__TASK__:
Without any pictures, reproduce exactly the lines running from the line containing "You are a GUI" through the end of the entries.

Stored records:
**********
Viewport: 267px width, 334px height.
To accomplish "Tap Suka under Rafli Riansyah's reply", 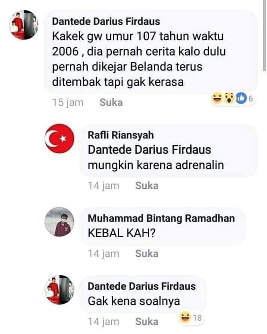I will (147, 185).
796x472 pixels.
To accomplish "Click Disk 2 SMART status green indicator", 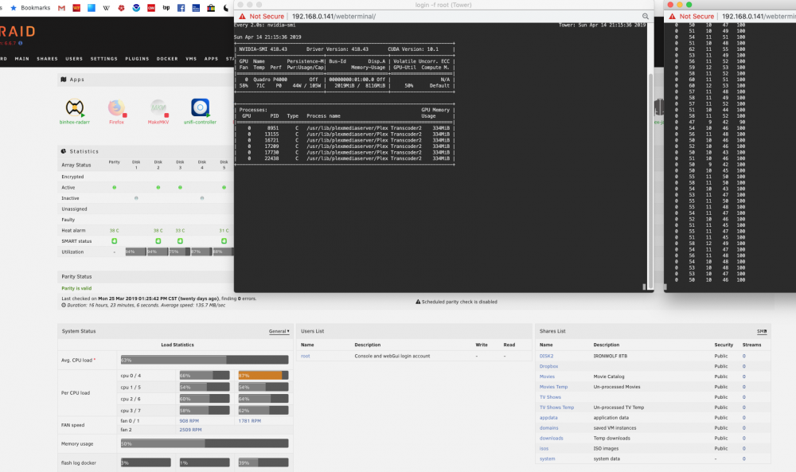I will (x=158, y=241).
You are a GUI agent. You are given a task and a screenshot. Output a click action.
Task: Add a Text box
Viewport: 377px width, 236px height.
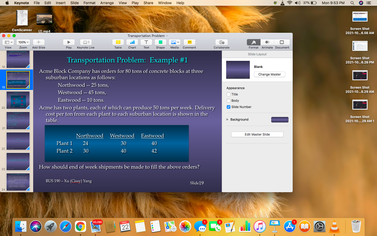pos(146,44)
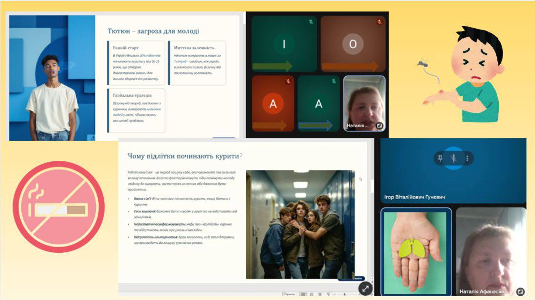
**********
__FINISHED EXERCISE__:
You are a GUI agent. You are given a task and a screenshot. Output a click action.
Task: Add a Text box
Viewport: 377px width, 236px height.
pos(146,44)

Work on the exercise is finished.